** TASK TO COMPLETE **
Change every "computer-use agent" in the items below to "desktop agent" and leave everything else as it is.

** MATERIAL FOR THIS TASK **
----------

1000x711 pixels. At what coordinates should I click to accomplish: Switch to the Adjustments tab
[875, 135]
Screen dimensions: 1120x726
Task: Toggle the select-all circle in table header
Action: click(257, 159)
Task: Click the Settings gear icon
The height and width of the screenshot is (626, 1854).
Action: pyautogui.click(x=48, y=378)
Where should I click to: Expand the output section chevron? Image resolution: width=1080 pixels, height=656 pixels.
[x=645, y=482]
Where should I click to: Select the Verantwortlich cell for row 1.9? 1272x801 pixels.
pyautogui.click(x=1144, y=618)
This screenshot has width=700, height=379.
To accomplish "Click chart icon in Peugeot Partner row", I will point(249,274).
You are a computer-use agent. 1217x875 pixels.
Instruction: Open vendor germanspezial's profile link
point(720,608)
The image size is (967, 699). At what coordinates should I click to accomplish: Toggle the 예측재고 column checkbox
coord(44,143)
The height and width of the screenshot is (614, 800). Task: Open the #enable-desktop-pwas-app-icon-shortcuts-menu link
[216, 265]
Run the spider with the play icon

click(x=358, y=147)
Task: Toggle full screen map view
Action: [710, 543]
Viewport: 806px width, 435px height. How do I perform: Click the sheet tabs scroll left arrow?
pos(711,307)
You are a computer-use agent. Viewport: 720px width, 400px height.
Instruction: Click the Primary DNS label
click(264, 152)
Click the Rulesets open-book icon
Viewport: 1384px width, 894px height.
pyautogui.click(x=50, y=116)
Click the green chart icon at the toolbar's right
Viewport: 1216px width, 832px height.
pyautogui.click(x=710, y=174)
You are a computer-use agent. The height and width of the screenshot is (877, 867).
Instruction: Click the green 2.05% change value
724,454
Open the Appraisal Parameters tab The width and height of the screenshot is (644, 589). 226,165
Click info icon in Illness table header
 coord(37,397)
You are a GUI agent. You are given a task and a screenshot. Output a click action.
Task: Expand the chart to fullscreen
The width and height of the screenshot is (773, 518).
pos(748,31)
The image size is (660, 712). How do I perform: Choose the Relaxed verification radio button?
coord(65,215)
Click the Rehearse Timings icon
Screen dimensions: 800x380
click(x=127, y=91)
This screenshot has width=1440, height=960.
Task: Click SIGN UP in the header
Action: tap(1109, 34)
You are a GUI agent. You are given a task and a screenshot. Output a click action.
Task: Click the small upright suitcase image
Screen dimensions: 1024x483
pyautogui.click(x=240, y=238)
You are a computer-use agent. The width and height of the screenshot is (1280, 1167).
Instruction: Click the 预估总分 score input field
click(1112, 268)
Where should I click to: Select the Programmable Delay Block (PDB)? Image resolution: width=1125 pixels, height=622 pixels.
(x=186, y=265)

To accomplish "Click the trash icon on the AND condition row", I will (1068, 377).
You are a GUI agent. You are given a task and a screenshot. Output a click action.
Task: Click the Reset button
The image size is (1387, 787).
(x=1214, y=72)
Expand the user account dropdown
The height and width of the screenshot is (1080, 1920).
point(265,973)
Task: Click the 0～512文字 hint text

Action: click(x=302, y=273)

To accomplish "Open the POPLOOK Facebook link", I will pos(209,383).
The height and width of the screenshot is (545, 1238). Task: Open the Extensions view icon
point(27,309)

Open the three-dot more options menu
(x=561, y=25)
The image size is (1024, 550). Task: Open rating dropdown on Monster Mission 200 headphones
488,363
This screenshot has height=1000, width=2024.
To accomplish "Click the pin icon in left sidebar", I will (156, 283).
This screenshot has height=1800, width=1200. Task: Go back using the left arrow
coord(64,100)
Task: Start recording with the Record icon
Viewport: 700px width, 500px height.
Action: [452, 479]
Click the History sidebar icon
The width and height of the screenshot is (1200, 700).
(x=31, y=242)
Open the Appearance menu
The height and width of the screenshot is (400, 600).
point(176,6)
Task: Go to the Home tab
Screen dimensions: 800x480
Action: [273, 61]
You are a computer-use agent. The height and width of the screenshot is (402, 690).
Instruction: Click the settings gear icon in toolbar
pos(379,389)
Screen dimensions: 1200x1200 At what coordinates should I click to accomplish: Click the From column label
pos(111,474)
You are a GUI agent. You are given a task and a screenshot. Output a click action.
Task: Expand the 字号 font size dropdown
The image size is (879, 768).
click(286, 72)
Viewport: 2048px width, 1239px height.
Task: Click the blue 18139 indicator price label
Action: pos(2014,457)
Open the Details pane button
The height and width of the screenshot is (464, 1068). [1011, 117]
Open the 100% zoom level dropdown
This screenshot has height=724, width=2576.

----------

** THE SOLUTION **
1000x711 pixels. At what coordinates should I click to accomplish: Switch to the Adjustments tab
[875, 135]
Screen dimensions: 1120x726
Task: Toggle the select-all circle in table header
Action: click(257, 159)
Task: Click the Settings gear icon
The height and width of the screenshot is (626, 1854).
Action: pyautogui.click(x=48, y=378)
Where should I click to: Expand the output section chevron? Image resolution: width=1080 pixels, height=656 pixels.
[x=645, y=482]
Where should I click to: Select the Verantwortlich cell for row 1.9? 1272x801 pixels.
pyautogui.click(x=1144, y=618)
This screenshot has width=700, height=379.
To accomplish "Click chart icon in Peugeot Partner row", I will point(249,274).
You are a desktop agent. 1217x875 pixels.
Instruction: Open vendor germanspezial's profile link
point(720,608)
The image size is (967, 699). At what coordinates should I click to accomplish: Toggle the 예측재고 column checkbox
coord(44,143)
The height and width of the screenshot is (614, 800). Task: Open the #enable-desktop-pwas-app-icon-shortcuts-menu link
[216, 265]
Run the spider with the play icon

click(x=358, y=147)
Task: Toggle full screen map view
Action: [710, 543]
Viewport: 806px width, 435px height. How do I perform: Click the sheet tabs scroll left arrow?
pos(711,307)
You are a desktop agent. Viewport: 720px width, 400px height.
Instruction: Click the Primary DNS label
click(264, 152)
Click the Rulesets open-book icon
Viewport: 1384px width, 894px height.
pyautogui.click(x=50, y=116)
Click the green chart icon at the toolbar's right
Viewport: 1216px width, 832px height.
pyautogui.click(x=710, y=174)
You are a desktop agent. The height and width of the screenshot is (877, 867).
Instruction: Click the green 2.05% change value
724,454
Open the Appraisal Parameters tab The width and height of the screenshot is (644, 589). 226,165
Click info icon in Illness table header
 coord(37,397)
You are a GUI agent. You are given a task and a screenshot. Output a click action.
Task: Expand the chart to fullscreen
The width and height of the screenshot is (773, 518).
pos(748,31)
The image size is (660, 712). How do I perform: Choose the Relaxed verification radio button?
coord(65,215)
Click the Rehearse Timings icon
Screen dimensions: 800x380
click(x=127, y=91)
This screenshot has width=1440, height=960.
Task: Click SIGN UP in the header
Action: tap(1109, 34)
You are a GUI agent. You are given a task and a screenshot. Output a click action.
Task: Click the small upright suitcase image
Screen dimensions: 1024x483
pyautogui.click(x=240, y=238)
You are a desktop agent. The width and height of the screenshot is (1280, 1167).
Instruction: Click the 预估总分 score input field
click(1112, 268)
Where should I click to: Select the Programmable Delay Block (PDB)? Image resolution: width=1125 pixels, height=622 pixels.
(x=186, y=265)

To accomplish "Click the trash icon on the AND condition row", I will (1068, 377).
You are a GUI agent. You are given a task and a screenshot. Output a click action.
Task: Click the Reset button
The image size is (1387, 787).
(x=1214, y=72)
Expand the user account dropdown
The height and width of the screenshot is (1080, 1920).
point(265,973)
Task: Click the 0～512文字 hint text

Action: click(x=302, y=273)

To accomplish "Open the POPLOOK Facebook link", I will pos(209,383).
The height and width of the screenshot is (545, 1238). Task: Open the Extensions view icon
point(27,309)

Open the three-dot more options menu
(x=561, y=25)
The image size is (1024, 550). Task: Open rating dropdown on Monster Mission 200 headphones
488,363
This screenshot has height=1000, width=2024.
To accomplish "Click the pin icon in left sidebar", I will (156, 283).
This screenshot has height=1800, width=1200. Task: Go back using the left arrow
coord(64,100)
Task: Start recording with the Record icon
Viewport: 700px width, 500px height.
Action: [452, 479]
Click the History sidebar icon
The width and height of the screenshot is (1200, 700).
(x=31, y=242)
Open the Appearance menu
The height and width of the screenshot is (400, 600).
point(176,6)
Task: Go to the Home tab
Screen dimensions: 800x480
Action: [273, 61]
You are a desktop agent. The height and width of the screenshot is (402, 690).
Instruction: Click the settings gear icon in toolbar
pos(379,389)
Screen dimensions: 1200x1200 At what coordinates should I click to accomplish: Click the From column label
pos(111,474)
You are a GUI agent. You are given a task and a screenshot. Output a click action.
Task: Expand the 字号 font size dropdown
The image size is (879, 768).
click(286, 72)
Viewport: 2048px width, 1239px height.
Task: Click the blue 18139 indicator price label
Action: pos(2014,457)
Open the Details pane button
The height and width of the screenshot is (464, 1068). [1011, 117]
Open the 100% zoom level dropdown
This screenshot has height=724, width=2576.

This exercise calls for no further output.